A new paper published Tuesday in the journal Energy and Environmental Science shows that a conversion to an 80% solar and wind-based energy system is possible in the U.S., but it will require significant advancement in energy storage technologies or hundreds of billions of dollars of renewable energy infrastructure.  Renewable energy resources were as important as natural gas in driving down CO2 emissions in the U.S. over a seven-year period beginning in 2007, according to a new peer-reviewed study in the journal Energy PolicyData published on Tuesday by the not-for-profit environmental impact researcher CDP found that 101 of the more than 570 cities on its books sourced at least 70% of their electricity from renewable sources in 2017, compared to 42 in 2015.  Utility Dive’s “2018 State of the Electric Utility Survey” of more than 600 U.S. and Canadian electric utility professionals shows utilities expect to add more solar, wind, and natural gas resources, while nuclear stagnates and coal declines.  Rocky Mountain Institute released a new report on the benefits of community-scale solar.

Statoil’s floating wind farm achieved a capacity factor of 65% from November through January.  For comparison, the U.S. on-shore wind fleet had an average capacity factor of about 37% last year.  General Electric will develop a new off-shore wind turbine in France.  The new turbine will be the largest on the market, will produce 12 MW, and stand 853 ft tall.  One concern with wind farms, whether off-shore or on-shore, is bird mortality.  New research using satellites is providing better data about flyways and bird hotspots on the U.S. east coast that can be used by wind farm developers to reduce mortality.

New analysis from The Brattle Group concludes the U.S. market for energy storage could reach 50 GW, as long as battery prices continue their decline and state and federal policies encourage the resource.  One problem with lithium ion batteries is that they perform poorly when they are cold.  A team of Chinese scientists has developed a new battery that works well at temperatures as low as -70°C, but it produces only a low voltage.

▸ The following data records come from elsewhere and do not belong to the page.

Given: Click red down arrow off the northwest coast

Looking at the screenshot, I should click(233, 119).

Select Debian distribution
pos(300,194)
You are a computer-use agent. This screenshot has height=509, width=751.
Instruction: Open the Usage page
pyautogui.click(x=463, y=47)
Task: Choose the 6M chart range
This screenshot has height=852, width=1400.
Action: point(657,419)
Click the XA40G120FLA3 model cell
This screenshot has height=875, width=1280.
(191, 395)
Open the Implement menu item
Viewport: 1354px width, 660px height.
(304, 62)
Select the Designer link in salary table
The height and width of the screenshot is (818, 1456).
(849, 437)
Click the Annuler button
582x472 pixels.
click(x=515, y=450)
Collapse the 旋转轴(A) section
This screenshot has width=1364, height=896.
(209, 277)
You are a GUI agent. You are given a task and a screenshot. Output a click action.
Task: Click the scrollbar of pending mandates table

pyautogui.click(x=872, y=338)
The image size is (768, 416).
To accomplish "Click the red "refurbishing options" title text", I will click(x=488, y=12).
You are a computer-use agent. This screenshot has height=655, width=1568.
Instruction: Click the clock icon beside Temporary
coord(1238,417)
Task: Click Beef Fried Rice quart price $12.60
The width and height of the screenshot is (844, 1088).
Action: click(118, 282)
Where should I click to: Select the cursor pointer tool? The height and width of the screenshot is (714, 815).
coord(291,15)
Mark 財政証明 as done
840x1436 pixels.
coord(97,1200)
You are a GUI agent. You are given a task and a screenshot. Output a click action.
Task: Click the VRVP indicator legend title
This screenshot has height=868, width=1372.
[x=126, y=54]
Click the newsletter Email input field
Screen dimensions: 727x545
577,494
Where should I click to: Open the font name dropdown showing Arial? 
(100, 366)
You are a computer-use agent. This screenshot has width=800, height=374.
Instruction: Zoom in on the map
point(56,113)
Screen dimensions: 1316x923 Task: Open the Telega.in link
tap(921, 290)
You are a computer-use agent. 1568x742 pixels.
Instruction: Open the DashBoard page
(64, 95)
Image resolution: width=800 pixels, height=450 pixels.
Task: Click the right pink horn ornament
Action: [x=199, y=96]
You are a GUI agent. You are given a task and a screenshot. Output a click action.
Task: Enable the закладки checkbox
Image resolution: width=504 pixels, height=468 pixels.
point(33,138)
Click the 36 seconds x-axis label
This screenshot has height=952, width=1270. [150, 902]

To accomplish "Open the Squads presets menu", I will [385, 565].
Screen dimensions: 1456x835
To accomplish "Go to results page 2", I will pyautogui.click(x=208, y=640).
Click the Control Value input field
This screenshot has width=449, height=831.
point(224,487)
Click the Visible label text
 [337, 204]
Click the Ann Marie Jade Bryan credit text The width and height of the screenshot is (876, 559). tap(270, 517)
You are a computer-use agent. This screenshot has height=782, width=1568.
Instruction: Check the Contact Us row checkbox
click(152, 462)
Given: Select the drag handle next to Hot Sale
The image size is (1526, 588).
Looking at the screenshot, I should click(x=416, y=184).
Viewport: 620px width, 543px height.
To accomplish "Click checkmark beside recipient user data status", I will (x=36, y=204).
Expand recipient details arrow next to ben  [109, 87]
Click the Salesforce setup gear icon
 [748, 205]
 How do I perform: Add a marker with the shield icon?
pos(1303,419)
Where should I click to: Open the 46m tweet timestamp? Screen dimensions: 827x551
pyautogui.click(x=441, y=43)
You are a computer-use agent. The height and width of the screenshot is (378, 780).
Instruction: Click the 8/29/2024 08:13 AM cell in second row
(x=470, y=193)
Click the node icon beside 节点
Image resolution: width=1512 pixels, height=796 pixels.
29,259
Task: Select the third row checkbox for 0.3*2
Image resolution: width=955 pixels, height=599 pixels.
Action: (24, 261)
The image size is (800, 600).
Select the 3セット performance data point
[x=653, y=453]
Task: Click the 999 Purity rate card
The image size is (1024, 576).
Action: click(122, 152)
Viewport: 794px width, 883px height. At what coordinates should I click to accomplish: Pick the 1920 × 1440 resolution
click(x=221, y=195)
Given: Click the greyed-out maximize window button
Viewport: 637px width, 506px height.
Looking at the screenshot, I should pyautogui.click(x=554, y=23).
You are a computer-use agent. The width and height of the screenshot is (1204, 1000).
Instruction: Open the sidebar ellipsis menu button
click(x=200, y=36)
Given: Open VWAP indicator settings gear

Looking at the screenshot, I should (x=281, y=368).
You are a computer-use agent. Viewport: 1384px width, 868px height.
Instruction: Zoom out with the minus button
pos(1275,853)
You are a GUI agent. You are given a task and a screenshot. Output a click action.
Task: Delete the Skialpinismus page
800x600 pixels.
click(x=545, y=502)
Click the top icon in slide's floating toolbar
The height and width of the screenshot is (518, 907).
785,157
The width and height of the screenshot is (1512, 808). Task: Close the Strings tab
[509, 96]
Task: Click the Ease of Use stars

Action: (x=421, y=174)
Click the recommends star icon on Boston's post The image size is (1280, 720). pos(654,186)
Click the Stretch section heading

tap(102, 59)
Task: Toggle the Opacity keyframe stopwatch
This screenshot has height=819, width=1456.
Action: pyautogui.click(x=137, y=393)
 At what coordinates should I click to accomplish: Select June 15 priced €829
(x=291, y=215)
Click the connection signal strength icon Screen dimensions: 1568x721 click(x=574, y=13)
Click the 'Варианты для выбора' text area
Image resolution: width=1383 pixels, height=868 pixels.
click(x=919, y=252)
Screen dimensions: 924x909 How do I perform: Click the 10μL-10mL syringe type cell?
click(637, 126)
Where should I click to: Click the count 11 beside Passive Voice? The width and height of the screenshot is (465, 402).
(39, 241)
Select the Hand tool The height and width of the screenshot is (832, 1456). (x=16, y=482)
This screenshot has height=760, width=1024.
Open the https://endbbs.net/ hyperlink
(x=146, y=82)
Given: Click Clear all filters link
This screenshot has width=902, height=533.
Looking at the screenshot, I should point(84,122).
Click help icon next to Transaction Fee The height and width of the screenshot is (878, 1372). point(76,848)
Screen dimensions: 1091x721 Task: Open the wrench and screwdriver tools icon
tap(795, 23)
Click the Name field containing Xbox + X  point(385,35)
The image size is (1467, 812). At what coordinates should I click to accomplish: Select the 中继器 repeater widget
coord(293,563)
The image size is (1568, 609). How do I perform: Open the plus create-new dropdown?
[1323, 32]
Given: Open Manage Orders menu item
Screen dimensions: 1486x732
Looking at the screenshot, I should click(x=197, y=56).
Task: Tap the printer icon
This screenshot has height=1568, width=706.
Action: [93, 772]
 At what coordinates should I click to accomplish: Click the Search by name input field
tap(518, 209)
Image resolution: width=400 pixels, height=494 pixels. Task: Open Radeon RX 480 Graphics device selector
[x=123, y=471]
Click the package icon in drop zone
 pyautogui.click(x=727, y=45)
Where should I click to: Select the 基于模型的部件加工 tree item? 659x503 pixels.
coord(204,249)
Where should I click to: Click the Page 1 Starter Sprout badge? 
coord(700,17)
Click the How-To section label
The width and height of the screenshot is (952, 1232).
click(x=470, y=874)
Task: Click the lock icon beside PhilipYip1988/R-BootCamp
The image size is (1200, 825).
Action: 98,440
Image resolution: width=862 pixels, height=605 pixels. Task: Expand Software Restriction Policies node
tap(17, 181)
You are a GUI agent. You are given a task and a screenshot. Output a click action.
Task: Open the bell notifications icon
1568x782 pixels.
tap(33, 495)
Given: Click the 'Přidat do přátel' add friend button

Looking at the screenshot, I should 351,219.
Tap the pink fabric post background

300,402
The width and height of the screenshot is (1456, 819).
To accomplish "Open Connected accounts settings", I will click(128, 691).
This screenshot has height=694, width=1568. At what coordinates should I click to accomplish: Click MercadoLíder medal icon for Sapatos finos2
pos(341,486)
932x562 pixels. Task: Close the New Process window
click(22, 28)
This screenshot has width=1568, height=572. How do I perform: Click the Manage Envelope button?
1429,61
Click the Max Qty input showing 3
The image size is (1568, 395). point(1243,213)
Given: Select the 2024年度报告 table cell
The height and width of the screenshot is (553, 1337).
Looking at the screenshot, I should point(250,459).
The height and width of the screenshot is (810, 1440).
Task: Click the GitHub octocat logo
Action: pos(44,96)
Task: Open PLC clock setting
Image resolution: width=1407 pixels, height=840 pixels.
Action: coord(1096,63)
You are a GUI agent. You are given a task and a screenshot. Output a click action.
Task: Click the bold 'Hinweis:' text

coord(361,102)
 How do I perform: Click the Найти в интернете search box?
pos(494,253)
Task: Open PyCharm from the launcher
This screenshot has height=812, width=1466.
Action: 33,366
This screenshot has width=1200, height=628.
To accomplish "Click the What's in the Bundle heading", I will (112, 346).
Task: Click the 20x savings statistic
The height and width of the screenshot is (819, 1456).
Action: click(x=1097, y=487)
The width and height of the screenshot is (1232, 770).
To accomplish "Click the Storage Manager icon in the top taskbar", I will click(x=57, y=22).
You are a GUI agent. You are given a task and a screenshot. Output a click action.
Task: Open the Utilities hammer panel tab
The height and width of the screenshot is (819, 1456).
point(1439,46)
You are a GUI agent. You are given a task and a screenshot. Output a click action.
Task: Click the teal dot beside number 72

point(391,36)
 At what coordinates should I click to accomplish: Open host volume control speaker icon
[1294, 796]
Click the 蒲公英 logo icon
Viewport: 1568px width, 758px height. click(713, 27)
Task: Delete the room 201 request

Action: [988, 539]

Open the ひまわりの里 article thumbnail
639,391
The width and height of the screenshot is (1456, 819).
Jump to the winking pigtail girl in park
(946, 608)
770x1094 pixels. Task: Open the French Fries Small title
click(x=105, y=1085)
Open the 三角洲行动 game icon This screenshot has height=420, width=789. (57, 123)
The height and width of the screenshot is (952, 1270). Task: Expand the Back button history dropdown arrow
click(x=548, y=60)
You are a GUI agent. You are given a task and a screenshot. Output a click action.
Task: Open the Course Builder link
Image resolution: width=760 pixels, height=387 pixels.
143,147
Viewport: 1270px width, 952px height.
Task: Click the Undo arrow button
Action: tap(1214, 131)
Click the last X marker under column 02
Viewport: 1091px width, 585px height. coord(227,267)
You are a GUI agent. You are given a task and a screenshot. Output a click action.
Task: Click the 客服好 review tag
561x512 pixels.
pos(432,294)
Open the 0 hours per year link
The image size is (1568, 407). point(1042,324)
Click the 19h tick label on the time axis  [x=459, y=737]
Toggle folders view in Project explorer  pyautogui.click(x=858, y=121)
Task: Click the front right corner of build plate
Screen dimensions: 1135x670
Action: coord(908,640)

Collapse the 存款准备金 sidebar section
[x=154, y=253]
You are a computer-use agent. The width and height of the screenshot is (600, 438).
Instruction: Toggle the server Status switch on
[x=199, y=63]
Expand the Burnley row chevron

Silicon-based solar cells have a theoretical maximum efficiency of 29%.  Consequently, because perovskite absorbs solar energy in another part of the spectrum, layering silicon and perovskite solar cells has the potential to harvest more energy from the sun.  Adam Vaughan explored this and other ideas about what might happen next in the solar power industry.

China used 0.4% more coal in 2017 than in 2016, the Chinese National Bureau of Statistics said on Wednesday in its annual National Social and Economic Development communique.  This was the first increase since 2013.  However, as a portion of total energy consumption, coal usage fell 1.6% to 60.4% last year, while clean energy, including natural gas and renewables, rose 1.3% to 20.8% from 2016.

Last week the University of Chicago’s Energy Policy Institute sponsored a panel discussion entitled “The Future of Energy Infrastructure in the U.S. and Implications for Clean Energy” and the Energy News Network summarized the major points, which help explain why building long-distance electric transmission lines is so complicated.

These news items have been compiled by Les Grady, member and former chair of the CAAV steering committee. He is a licensed professional engineer (retired) who taught environmental engineering at Purdue and Clemson Universities and engaged in private practice with CH2M Hill, the world’s largest environmental engineering consulting firm. Since his retirement in 2003 he has devoted much of his time to the study of climate science and the question of global warming and makes himself available to speak to groups about this subject. More here.

Climate and Energy News Roundup 2/23/2018

Policy and Politics

California, Ontario, and Quebec have held their first auction of greenhouse gas emission credits under their joint cross-border cap-and-trade system.  Meanwhile, New Jersey has joined the U.S. Climate Alliance, a coalition of 15 other states and Puerto Rico vowing to uphold the Paris Climate Agreement.  In a letter released on Tuesday, 236 mayors from 47 states urged EPA Administrator Scott Pruitt not to repeal the Clean Power Plan, saying they need its emissions rules to fight climate change and protect their cities.  In an interview published Thursday, Pruitt spoke about how his religious beliefs inform his views on the environment and environmental policy.  Physicist Mark Buchanan published an opinion piece about geoengineering at Bloomberg View.  In it he said that we should not “be lulled into thinking that humanity can engineer its way out of global warming, that we can get around it without radically changing the way we live.”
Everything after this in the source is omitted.